-- Task material --
********

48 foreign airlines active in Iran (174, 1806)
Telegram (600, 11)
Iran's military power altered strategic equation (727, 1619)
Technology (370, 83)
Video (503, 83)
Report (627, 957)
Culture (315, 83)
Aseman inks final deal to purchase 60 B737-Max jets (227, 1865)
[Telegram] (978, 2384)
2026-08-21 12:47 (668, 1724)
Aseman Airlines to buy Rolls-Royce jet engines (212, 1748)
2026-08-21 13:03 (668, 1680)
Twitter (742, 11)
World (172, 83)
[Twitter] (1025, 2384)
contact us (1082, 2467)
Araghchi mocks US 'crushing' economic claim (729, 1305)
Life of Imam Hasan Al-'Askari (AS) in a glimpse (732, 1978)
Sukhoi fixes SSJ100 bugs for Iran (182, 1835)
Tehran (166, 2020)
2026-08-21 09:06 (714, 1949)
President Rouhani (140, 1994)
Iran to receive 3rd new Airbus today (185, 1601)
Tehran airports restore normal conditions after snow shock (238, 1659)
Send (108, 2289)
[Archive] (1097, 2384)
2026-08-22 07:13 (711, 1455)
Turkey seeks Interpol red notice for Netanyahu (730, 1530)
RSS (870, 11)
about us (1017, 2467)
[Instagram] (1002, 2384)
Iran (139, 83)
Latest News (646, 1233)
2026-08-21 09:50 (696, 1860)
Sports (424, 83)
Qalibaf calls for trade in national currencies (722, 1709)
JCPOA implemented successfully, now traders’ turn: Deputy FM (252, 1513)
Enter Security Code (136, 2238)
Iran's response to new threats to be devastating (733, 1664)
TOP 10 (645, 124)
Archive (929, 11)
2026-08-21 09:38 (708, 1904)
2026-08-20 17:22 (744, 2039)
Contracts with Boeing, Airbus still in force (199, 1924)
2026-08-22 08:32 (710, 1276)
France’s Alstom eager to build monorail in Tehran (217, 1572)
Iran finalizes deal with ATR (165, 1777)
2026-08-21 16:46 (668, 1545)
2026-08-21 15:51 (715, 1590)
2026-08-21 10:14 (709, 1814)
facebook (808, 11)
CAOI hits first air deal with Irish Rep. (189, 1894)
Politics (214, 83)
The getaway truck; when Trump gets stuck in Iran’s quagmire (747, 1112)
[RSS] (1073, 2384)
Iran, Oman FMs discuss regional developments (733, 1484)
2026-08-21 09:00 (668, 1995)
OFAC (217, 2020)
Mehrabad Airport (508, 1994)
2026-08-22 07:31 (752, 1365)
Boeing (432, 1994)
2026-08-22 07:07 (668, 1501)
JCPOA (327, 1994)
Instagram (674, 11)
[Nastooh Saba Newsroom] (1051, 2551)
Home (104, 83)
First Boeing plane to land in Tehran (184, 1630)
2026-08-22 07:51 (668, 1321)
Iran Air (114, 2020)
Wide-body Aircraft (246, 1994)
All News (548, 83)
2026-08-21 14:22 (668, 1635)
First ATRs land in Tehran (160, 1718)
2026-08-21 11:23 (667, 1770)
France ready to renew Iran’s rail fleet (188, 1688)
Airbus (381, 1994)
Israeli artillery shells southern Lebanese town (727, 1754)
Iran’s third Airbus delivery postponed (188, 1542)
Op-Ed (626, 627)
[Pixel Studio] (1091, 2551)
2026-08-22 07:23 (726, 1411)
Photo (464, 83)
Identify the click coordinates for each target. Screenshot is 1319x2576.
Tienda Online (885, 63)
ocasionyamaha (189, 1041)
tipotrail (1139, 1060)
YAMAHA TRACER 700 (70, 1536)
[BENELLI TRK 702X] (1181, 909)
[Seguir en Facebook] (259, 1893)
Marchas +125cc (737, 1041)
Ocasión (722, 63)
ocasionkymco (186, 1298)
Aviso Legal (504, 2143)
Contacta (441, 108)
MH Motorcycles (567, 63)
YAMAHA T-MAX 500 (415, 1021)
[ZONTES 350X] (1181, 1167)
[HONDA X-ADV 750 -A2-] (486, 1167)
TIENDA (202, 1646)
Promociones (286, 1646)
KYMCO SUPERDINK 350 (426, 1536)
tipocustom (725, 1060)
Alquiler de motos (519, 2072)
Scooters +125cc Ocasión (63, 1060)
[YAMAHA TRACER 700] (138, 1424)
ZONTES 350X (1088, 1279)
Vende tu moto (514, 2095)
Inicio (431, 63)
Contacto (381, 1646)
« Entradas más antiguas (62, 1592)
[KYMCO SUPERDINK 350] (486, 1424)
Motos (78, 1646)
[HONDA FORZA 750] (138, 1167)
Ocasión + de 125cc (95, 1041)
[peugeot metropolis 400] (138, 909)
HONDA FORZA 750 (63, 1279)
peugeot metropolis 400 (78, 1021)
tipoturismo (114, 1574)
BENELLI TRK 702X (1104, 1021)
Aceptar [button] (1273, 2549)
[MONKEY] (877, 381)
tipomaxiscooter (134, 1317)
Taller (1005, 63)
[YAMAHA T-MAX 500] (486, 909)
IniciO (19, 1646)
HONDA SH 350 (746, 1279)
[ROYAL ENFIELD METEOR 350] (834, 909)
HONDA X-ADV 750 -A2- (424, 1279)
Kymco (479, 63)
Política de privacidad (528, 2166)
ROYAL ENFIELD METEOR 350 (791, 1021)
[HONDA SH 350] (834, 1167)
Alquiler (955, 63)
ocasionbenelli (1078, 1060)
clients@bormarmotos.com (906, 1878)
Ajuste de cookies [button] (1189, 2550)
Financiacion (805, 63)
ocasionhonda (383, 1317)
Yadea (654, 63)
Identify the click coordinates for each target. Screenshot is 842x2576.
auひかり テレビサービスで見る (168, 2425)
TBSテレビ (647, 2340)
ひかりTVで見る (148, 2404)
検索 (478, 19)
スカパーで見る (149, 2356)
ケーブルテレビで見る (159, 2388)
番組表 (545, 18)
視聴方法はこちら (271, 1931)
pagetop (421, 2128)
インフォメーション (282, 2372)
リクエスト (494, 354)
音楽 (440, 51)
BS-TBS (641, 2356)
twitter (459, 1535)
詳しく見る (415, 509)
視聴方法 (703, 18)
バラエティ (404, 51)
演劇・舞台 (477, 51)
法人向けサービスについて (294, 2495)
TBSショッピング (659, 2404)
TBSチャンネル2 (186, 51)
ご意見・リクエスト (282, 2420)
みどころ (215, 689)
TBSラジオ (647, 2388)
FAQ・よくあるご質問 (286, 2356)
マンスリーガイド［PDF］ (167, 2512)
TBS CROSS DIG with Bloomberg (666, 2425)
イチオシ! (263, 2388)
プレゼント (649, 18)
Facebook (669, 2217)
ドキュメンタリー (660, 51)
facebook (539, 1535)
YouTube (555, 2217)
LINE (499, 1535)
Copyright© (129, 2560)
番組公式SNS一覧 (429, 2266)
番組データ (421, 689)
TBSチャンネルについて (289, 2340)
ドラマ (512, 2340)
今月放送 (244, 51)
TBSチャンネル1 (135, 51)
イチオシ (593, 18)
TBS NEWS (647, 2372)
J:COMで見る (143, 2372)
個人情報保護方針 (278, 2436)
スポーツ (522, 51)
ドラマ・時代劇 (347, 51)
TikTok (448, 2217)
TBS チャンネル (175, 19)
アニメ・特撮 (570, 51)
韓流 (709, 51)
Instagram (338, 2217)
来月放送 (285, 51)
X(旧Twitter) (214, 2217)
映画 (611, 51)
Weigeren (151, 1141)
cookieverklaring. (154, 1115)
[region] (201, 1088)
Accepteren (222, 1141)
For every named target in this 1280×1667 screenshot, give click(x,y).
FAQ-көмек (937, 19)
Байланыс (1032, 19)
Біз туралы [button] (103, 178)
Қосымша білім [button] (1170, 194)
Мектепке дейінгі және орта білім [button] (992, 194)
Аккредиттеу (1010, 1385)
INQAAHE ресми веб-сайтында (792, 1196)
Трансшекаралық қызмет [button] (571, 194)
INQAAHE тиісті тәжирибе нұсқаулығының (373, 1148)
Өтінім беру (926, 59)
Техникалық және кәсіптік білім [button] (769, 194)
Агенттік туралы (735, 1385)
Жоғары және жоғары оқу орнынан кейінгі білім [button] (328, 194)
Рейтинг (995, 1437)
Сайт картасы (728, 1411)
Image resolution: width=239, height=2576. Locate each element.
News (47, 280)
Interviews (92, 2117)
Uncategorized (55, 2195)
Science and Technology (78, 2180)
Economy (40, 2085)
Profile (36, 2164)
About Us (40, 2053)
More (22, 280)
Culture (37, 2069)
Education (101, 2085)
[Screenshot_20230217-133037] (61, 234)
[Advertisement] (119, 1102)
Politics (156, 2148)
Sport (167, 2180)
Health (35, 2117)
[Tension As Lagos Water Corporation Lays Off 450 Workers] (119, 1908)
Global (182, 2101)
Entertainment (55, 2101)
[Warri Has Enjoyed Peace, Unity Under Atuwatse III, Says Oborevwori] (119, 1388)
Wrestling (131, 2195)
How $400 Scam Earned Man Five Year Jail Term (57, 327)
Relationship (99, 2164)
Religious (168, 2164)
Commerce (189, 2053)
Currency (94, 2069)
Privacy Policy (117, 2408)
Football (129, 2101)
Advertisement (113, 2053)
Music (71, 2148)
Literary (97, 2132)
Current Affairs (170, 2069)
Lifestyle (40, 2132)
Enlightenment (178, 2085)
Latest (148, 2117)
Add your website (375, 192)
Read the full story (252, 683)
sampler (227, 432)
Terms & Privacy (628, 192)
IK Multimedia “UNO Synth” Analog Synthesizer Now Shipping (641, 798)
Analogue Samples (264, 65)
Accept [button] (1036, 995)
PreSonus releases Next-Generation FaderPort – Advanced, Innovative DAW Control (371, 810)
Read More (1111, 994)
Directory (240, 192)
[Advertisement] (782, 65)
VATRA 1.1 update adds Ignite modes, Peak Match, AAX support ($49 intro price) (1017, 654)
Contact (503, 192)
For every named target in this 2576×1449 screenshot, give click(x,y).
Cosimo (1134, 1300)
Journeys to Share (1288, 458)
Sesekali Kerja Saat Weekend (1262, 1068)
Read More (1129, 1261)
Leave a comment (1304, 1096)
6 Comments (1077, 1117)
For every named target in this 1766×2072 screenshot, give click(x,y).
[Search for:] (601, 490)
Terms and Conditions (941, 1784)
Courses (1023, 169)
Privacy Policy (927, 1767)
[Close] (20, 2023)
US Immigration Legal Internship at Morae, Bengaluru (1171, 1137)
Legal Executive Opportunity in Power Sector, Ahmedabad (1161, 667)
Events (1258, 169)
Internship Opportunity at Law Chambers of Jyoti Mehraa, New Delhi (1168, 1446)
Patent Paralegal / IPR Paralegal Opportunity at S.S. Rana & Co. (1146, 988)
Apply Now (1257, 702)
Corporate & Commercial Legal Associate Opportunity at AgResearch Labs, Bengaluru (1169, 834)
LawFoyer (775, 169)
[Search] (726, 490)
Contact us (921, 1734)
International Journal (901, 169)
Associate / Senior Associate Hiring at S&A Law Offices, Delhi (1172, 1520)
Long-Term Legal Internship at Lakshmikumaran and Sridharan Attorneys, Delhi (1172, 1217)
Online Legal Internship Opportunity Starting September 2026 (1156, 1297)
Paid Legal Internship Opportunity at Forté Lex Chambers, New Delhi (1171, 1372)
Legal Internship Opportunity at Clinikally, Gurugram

********

-- Work instruction --
Nothing should appear in the answer except the lines above from the line with "Aceptar [button] (1273, 2549)" through the line with "TBSテレビ (647, 2340)", both included, written out exactly.

-- Task output --
Aceptar [button] (1273, 2549)
[MONKEY] (877, 381)
tipomaxiscooter (134, 1317)
Taller (1005, 63)
[YAMAHA T-MAX 500] (486, 909)
IniciO (19, 1646)
HONDA SH 350 (746, 1279)
[ROYAL ENFIELD METEOR 350] (834, 909)
HONDA X-ADV 750 -A2- (424, 1279)
Kymco (479, 63)
Política de privacidad (528, 2166)
ROYAL ENFIELD METEOR 350 (791, 1021)
[HONDA SH 350] (834, 1167)
Alquiler (955, 63)
ocasionbenelli (1078, 1060)
clients@bormarmotos.com (906, 1878)
Ajuste de cookies [button] (1189, 2550)
Financiacion (805, 63)
ocasionhonda (383, 1317)
Yadea (654, 63)
Identify the click coordinates for each target. Screenshot is 842x2576.
auひかり テレビサービスで見る (168, 2425)
TBSテレビ (647, 2340)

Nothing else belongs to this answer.